2. When God does mighty things through others, He is still my Shepherd and His love for Me is the same as the love He has for the mighty minister. The Lord is still my Shepherd.

3. If God does do mighty works through me, it means nothing of His acceptance and love for me. I’m accepted by God regardless of what happens on the mission field. Success means nothing of His acceptance for me and failure means nothing of His rejection of me.

4. We don’t work in order to be fulfilled, we work because we are fulfilled.

The Kingdom: Sanctification and Faith

“He who began a good work I you will complete it…”(Phil 1:6)

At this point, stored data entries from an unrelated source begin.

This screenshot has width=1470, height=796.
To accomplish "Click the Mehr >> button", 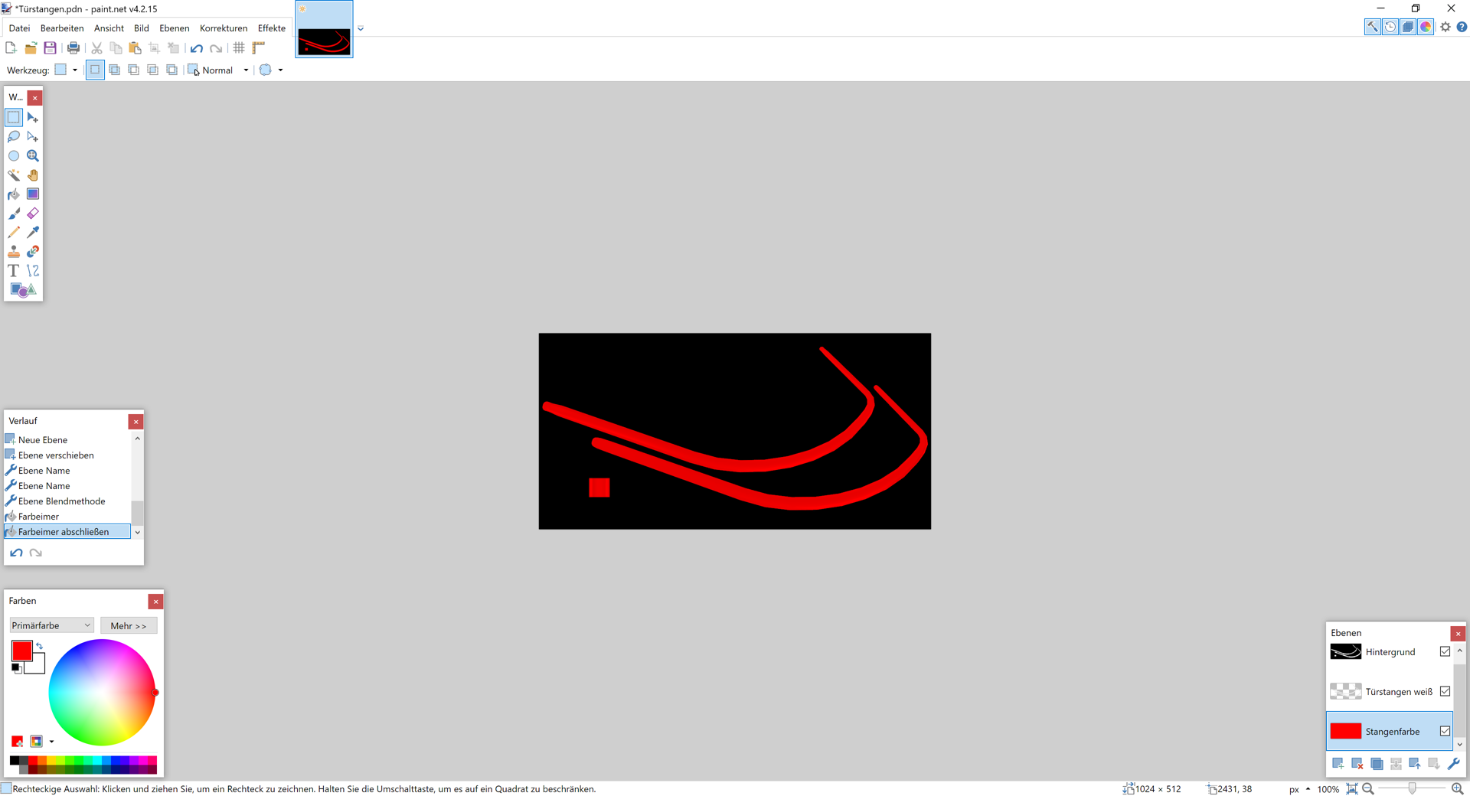I will [x=129, y=625].
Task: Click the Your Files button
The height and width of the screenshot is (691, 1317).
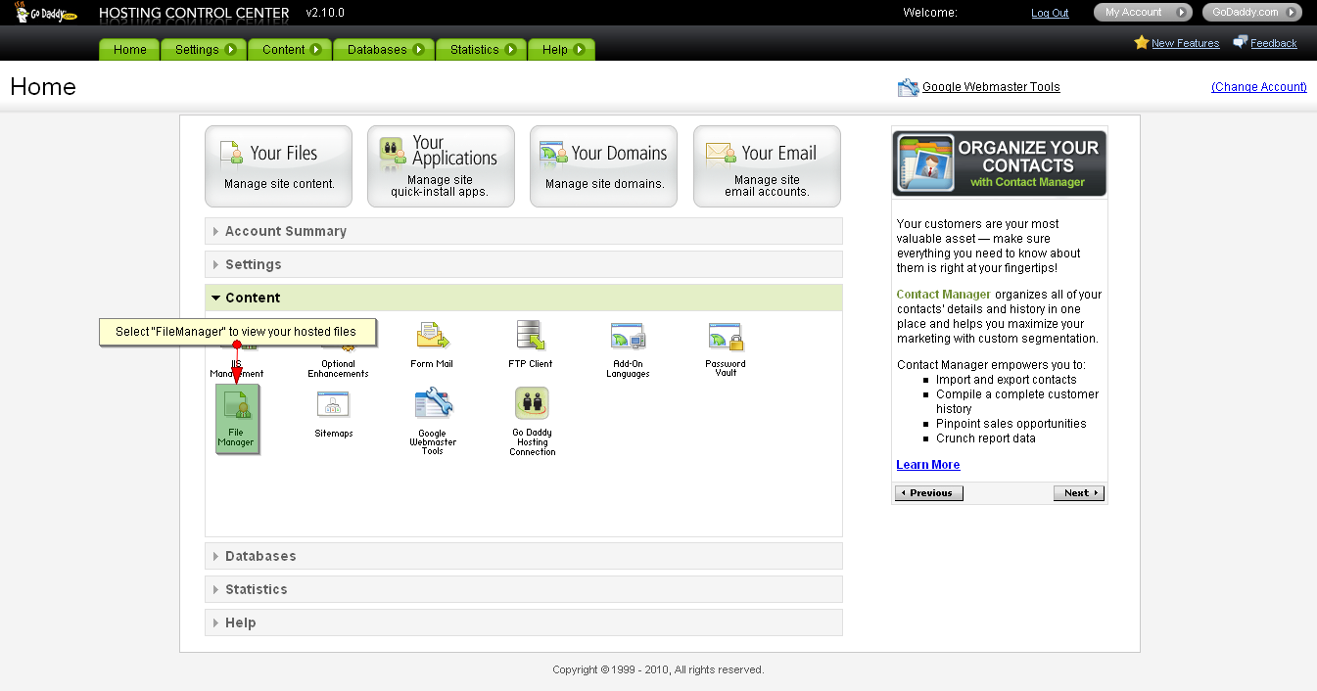Action: pos(278,165)
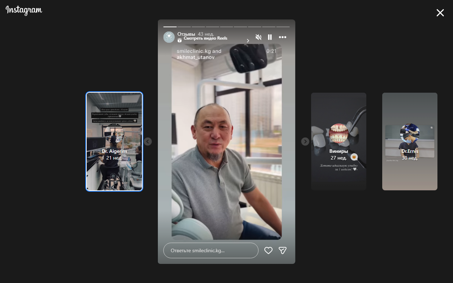
Task: Open the three-dot options menu
Action: click(x=282, y=37)
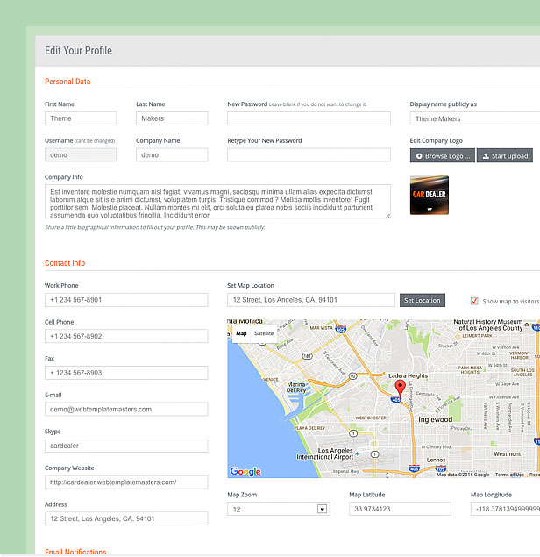Select the Map view tab
This screenshot has height=557, width=540.
[x=241, y=333]
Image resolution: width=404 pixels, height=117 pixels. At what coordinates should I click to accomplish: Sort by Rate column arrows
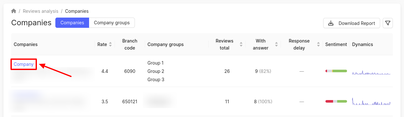(x=110, y=44)
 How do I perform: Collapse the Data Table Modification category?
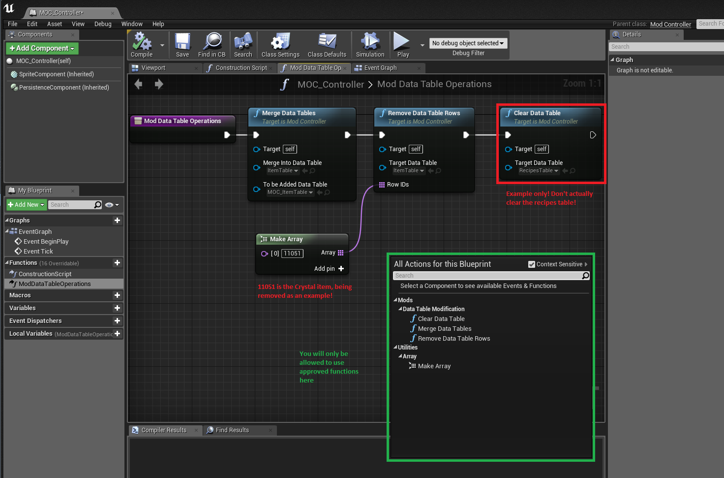[x=400, y=309]
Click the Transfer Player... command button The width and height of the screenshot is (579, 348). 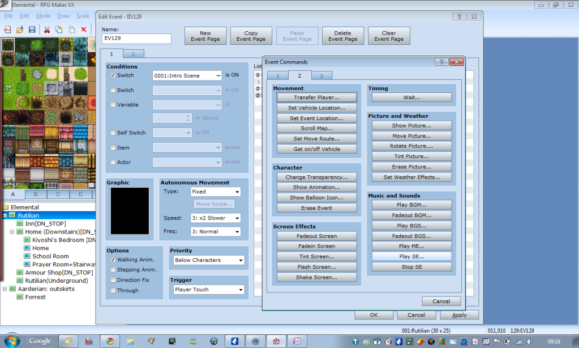[316, 97]
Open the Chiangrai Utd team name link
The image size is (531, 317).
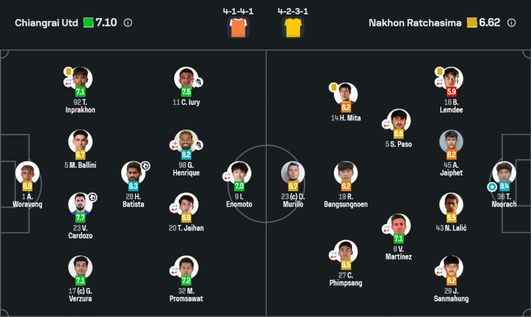(47, 23)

The Holy Spirit comes inside the believer at the point of salvation.  He then begins a work of making us holy, this is sanctification.  It’s a process that is filled with events. (These events we will describe later as the need for reconciliation, the process of sanctification, the baptism in the Holy Spirit, and the anointing, on the other blog where the book is being written)   Oftentimes, this process of sanctification comes over time.  As the Holy Spirit leads us into holiness, we become conformed to the image of God.  This is our identity, the image of Christ.  Faith, once it is inside the soul, has a transforming effect.  This is a kingdom principle and Jesus gave us a series of parables to explain.  He states:

“Then He said, “What is the kingdom of God like?  And to what shall I compare it?  It is like a mustard seed, which a man took and put in his garden; and ti grew and became a large tree, and the birds of the air nested in its branches.” (Luke 13:18-19)

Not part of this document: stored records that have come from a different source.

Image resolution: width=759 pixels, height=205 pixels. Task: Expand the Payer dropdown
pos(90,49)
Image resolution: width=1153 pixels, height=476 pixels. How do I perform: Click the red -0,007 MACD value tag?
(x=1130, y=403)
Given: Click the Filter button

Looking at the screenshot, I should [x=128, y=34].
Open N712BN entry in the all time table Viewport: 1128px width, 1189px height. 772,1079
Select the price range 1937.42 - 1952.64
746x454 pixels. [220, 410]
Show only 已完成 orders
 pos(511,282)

According to this parable, man and God are co-laboring to produce the Kingdom.  First, the man places one of the smallest seeds in the plant family and plants it in his garden.  The Garden is symbolic of the man’s soul.  The mustard seed is symbolic of faith.  By faith, the man waits for the seed to grow.   When faith is birthed in our hearts it begins to change things in the inner man.  It may not be apparent, but eventually everything is going to change.  Faith grows until it becomes the largest tree in the garden of the soul.  This is like the Kingdom.  A certain measure of faith is always present within us.  This faith begins a process of growth within our inner man.  It is a slow process of change but it yields huge results.  Rapid growth in the kingdom can be dangerous.  Growing in the Kingdom is a process, but if we continue in faith, we will become a tree.  A tree is symbolic of an anointed and gifted leader. (Psalm 52:8, psalm 92:12)  An live tree is one that produces the anointing in lives of others.

Jesus continues,”  And again He said, ‘To what shall I liken the Kingdom of God?  It is like leaven, which a woman took and hid in three measures of meal til lit was all leavened.” (Luke 13:20-21)

The woman takes the leaven. (Generally in scripture, leaven is symbolic of sin, but in this parable it is symbolic of faith)  Faith has a similar action as leaven.  It is placed inside the lump of the soul and it is undetectable to the naked eye.  When left alone, it causes everything around it to grow to twice its size.  The woman takes the leaven (faith) and implant it into the bread (soul) .  Then, the leaven (faith) changes the entire make-up of the bread (soul and life) and causes a transformation over time.  This is how faith and the Kingdom work and how growth in the Kingdom is achieved.